A conferma di quanto appena scritto basti ascoltare i primi secondi del brano d’apertura, ‘Timeless Despise’, che si apre con un bellissimo esercizio Black Metal old school per poi approdare verso altri lidi musicali senza più tornare su quanto fatto in apertura. Oppure si potrebbe fare un chiaro riferimento a quei brani che sembrano scollarsi completamente dal genere dell’album per diventarne testimonianza di altri e a tal proposito basti ascoltare ‘Wait For The Sun’ che sarà successivamente analizzata.
L’album si caratterizza per la bellezza e l’originalità dell’apertura di ogni brano, anche se talvolta si ha la percezione che questa qualità sfumi verso stilemi e caratteristiche tipiche del genere e che quindi, per forza di cosa, devono essere necessariamente centrate.

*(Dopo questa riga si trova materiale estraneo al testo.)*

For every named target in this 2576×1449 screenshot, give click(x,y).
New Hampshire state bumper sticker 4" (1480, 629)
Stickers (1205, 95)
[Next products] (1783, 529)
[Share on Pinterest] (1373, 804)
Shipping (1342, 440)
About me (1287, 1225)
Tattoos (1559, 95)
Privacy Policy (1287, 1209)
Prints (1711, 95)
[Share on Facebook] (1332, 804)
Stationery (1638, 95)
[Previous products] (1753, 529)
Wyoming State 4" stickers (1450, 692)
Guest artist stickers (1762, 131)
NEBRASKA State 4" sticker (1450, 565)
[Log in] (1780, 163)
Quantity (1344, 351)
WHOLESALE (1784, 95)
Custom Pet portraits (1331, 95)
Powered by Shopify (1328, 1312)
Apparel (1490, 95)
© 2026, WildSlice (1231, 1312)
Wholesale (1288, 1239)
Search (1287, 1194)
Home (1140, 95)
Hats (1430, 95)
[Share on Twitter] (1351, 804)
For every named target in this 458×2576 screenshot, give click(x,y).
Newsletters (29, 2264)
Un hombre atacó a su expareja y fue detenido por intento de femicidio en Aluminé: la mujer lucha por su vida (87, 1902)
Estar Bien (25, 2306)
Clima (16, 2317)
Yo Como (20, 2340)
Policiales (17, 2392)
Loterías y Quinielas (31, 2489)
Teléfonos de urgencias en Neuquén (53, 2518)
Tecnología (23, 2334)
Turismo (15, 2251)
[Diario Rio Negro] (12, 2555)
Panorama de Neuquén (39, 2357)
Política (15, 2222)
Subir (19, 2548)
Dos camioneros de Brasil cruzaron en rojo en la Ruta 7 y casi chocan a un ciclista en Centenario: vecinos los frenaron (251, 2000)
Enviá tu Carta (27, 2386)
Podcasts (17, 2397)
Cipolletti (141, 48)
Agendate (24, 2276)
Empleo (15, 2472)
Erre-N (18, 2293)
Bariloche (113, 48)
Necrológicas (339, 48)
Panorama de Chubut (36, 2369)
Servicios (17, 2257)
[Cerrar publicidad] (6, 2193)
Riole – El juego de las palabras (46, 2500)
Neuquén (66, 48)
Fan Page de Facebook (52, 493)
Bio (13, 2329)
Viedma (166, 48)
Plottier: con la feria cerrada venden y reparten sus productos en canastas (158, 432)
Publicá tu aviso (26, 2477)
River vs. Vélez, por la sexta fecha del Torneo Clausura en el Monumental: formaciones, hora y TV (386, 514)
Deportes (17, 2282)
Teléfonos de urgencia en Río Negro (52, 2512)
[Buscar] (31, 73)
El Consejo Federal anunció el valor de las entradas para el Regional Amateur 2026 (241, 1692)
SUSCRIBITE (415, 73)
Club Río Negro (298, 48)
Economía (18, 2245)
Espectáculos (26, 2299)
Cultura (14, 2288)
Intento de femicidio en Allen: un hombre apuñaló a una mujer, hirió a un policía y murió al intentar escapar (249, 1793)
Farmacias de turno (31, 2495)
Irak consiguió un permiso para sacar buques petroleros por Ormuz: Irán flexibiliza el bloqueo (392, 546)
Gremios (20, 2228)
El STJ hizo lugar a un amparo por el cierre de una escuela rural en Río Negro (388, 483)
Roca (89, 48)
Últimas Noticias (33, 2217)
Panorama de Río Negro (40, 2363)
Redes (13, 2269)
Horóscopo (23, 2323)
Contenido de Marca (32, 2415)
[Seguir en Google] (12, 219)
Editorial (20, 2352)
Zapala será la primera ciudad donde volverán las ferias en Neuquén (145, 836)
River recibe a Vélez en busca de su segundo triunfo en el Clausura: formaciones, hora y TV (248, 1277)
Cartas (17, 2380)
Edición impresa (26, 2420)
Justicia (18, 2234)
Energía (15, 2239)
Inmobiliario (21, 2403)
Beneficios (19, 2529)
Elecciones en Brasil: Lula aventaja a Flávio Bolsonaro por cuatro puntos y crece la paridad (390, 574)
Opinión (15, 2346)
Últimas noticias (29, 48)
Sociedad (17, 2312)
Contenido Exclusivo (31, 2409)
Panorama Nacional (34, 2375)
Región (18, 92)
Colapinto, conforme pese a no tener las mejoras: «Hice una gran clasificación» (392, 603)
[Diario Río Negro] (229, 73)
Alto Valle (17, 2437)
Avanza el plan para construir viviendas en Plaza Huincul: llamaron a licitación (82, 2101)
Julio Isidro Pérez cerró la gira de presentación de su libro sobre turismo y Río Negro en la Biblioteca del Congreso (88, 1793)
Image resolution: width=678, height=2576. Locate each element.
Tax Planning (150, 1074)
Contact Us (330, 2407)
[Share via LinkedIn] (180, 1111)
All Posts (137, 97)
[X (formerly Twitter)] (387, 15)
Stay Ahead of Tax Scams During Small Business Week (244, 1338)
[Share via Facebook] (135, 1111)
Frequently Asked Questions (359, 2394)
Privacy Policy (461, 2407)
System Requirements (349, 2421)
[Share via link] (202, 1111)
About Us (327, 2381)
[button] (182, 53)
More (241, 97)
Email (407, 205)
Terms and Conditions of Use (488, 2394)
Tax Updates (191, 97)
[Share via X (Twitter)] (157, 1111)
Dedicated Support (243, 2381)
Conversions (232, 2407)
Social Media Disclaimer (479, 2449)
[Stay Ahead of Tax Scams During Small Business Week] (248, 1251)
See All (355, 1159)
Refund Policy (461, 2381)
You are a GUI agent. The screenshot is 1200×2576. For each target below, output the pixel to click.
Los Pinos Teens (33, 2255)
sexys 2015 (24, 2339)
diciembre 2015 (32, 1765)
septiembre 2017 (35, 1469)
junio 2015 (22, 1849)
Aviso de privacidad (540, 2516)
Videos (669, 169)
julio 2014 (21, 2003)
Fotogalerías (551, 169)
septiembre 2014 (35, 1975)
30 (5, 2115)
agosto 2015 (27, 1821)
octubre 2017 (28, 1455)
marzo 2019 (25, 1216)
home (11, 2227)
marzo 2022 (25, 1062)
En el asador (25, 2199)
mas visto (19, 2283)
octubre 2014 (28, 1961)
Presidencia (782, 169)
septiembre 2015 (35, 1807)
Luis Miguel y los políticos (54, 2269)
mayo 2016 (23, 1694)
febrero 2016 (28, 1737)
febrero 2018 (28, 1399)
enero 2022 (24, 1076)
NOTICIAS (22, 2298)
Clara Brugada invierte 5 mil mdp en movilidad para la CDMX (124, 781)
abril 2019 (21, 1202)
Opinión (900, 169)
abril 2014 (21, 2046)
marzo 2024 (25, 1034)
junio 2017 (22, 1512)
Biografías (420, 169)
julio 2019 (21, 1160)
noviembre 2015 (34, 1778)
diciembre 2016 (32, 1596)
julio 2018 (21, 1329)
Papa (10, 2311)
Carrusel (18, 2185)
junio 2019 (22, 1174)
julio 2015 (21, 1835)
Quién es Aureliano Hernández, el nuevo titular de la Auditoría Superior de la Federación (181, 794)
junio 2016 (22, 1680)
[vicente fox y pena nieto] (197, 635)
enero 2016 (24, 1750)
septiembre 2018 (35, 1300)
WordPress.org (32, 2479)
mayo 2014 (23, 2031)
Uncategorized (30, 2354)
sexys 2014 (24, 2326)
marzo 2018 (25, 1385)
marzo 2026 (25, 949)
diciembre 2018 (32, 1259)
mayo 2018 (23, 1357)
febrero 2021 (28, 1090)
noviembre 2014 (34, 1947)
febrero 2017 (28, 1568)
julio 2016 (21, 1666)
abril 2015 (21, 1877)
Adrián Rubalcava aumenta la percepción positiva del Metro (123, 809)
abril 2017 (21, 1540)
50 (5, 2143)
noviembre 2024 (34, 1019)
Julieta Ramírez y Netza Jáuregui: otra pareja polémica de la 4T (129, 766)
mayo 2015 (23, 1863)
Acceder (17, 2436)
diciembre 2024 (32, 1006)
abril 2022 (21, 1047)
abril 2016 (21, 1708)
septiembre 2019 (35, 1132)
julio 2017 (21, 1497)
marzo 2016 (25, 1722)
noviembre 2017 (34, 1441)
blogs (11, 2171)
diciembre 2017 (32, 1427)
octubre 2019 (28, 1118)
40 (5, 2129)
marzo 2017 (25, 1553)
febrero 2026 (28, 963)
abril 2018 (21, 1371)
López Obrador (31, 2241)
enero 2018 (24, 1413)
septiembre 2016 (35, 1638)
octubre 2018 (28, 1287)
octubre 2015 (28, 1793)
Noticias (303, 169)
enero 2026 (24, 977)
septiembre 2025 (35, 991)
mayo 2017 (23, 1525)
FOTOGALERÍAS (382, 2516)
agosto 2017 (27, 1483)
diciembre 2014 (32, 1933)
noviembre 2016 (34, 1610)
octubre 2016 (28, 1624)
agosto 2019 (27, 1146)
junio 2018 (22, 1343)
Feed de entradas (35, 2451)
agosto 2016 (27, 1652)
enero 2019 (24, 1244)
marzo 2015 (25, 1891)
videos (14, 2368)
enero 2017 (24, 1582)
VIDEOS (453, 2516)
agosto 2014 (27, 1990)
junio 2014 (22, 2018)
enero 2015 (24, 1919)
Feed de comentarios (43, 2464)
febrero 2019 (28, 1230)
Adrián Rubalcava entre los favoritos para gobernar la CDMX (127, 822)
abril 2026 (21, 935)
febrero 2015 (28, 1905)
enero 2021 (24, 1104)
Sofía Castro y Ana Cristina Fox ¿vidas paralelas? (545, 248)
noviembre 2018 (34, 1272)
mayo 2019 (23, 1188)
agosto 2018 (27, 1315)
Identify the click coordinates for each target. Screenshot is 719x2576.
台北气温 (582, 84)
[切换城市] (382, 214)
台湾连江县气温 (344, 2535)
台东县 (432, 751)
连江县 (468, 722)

Ascoltando il disco per intero, come accennato, il primo brano è ‘Timeless Despise’ che risulta variegato e con l’apertura centrale davvero godibile, peccato che il finale, come già detto, risulti forse troppo brusco. L’attacco con le chitarre in contrasto è un ottimo biglietto da visita: metal classico meets prog timing. La produzione è potente e compatta e punta molto sulla sezione ritmica e la scelta dà ragione alla band romana.
Il riffing di ‘Orbit’ (primo singolo uscito il 29 marzo scorso con relativo videoclip) è molto incisivo e si stampa in testa in poco tempo e anche i verse risultano molto interessanti. La coppia Alessandro De Falco e Jacopo Fagiolo alle chitarre è affiatata, i due duettano in modo fluido accompagnando Mattia Fagiolo al microfono; quest’ultimo è dotato di un ottimo timbro anche se forse troppo presente (per la natura dei brani) sui registri medio-alti.
Il brano ‘Trial’ parte in modo molto efficace e contiene uno dei chorus più riusciti di tutto il platter.
Intro a parte, molto old style, con ‘Mainmast (Craving Silence)’ i White Thunder raggiungono i livelli più alti del disco. I verse sono onirici, aleatori e coinvolgenti, complice la presenza di cori fuori campo e le belle parti di chitarra. Si entra nel mood vero e proprio con la potenza che contraddistingue il combo. Oseremmo dire che alcune vibrazioni ci ricordano quel capolavoro che fu ‘Shelter Me’ dei Fates Warning (da Inside Out del 1994) sia per atmosfere che per l’opposizione tra le parti soft e quelle in groove.
Come in parte anticipato, uno dei punti di forza dei White Thunder è l’incredibile capacità di scrivere degli intro molto interessanti, a prescindere da come si evolverà la song stessa; c’è da riconoscere che lo start in ogni track risulta davvero accattivante. Ne è l’ennesima conferma l’intro di ‘Everlasting Sight’, ma qui ovviamente non c’è solo quello, infatti in questo brano si trovano davvero tutte le sfaccettature del loro sound. Prog, Death, Thrash in un mix brillante e potente. I controcanti nella prima sezione sono il valore aggiunto del brano.
‘Wait For The Sun’ nasce come ballata per piano e voce, incredibile è la resa sonora iniziale che ricorda una piccola gemma (in alcuni passaggi strumentali) di una band importantissima del nostro panorama. Parliamo dei Time Machine e il brano in questione è ‘I Can Smile’, ovvero la chiusa di un disco (‘Act II: Galileo’ album del 1996) forse troppo avanti ai tempi della sua uscita. Tornando ai White Thunder la track si evolve in potenza e si collega alla seguente ‘Maximum’. Altro attacco interessantissimo e ispirato.
Seguono ‘Kúma’ e in chiusura ‘Away From The Sun (H_T_C_B_H_)’ che confermano la brillante prova dei White Thunder fino a definirli come una realtà musicale da seguire in futuro con interesse e attenzione.